No aplicativo, o investidor precisa informar seus dados pessoais, confirmar as informações bancárias e assinar eletronicamente o termo de sub-rogação.

Solicitação para pessoas jurídicas

No caso de empresas, a solicitação deve ser feita diretamente pelo site do FGC. O processo é semelhante ao das pessoas físicas, mas exige o envio de documentos adicionais, como contrato social, comprovante de representação legal e dados bancários da empresa.

Após a validação das informações, a assinatura do termo também ocorre de forma digital.

Prazo para pagamento após a solicitação

Segundo o FGC, após a solicitação completa e a assinatura do termo de sub-rogação, o pagamento é processado em até dois dias úteis. O valor é depositado diretamente na conta indicada pelo investidor, sem a necessidade de comparecimento presencial ou contato com a instituição liquidada.

Esse prazo reduzido é um dos pontos mais destacados pelo fundo, especialmente diante do grande volume de pedidos registrados.

O que pode atrasar o pagamento

Embora o prazo oficial seja curto, inconsistências cadastrais, erros nos dados bancários ou pendências documentais podem atrasar o crédito. Por isso, o FGC orienta que os investidores revisem cuidadosamente todas as informações antes de concluir a solicitação.

Instabilidade no sistema marcou o início dos pedidos

No sábado, data em que os pedidos de restituição foram liberados, diversos investidores relataram instabilidade no aplicativo do FGC. Houve registros de lentidão, falhas de acesso e dificuldades para concluir a solicitação.

De acordo com o fundo, os problemas foram causados pelo volume elevado de acessos simultâneos nas primeiras horas após o anúncio oficial da liberação.

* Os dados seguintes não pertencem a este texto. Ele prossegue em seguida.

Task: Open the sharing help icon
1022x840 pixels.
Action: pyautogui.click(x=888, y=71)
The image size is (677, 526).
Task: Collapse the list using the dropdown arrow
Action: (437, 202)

A demanda superou as projeções iniciais, exigindo ajustes emergenciais na infraestrutura tecnológica.

Situação atual do aplicativo do FGC

Após as correções realizadas ao longo do fim de semana, o FGC informou que o sistema foi estabilizado e passou a operar normalmente. Ainda assim, o fundo recomenda que investidores evitem horários de pico e mantenham o aplicativo atualizado para reduzir riscos de falhas.

Liquidação extrajudicial do Banco Master

A liquidação extrajudicial do Banco Master foi decretada pelo Banco Central em novembro do ano passado, após a identificação de problemas financeiros e de gestão que comprometeram a solvência da instituição.

Esse tipo de intervenção ocorre quando o regulador entende que a continuidade das operações pode representar risco ao sistema financeiro ou aos clientes. Com a liquidação, as atividades do banco são encerradas, e os ativos passam a ser administrados por um liquidante nomeado.

Impacto para clientes do Letsbank

O Letsbank, que operava em parceria com o Banco Master, também teve seus clientes afetados pela medida. Muitos investidores mantinham aplicações vinculadas às duas marcas, o que gerou dúvidas iniciais sobre a cobertura do FGC.

O fundo esclareceu que a garantia segue o critério do conglomerado financeiro, e não da marca comercial, o que garante a cobertura dentro do limite estabelecido.

Importância do FGC para o sistema financeiro

Casos como o do Banco Master reforçam o papel estratégico do Fundo Garantidor de Créditos na manutenção da confiança dos investidores. Ao assegurar a devolução de recursos em situações de crise, o fundo evita corridas bancárias e reduz o impacto sistêmico de quebras pontuais.

Além disso, a existência do FGC incentiva a estabilidade do mercado de crédito e investimentos, especialmente para produtos de renda fixa emitidos por bancos médios e pequenos.

O que o investidor pode aprender com esse episódio

Especialistas destacam que, apesar da proteção do FGC, é fundamental que investidores diversifiquem aplicações entre diferentes instituições e respeitem os limites de cobertura. A concentração excessiva em um único banco pode gerar transtornos, mesmo com a garantia do fundo.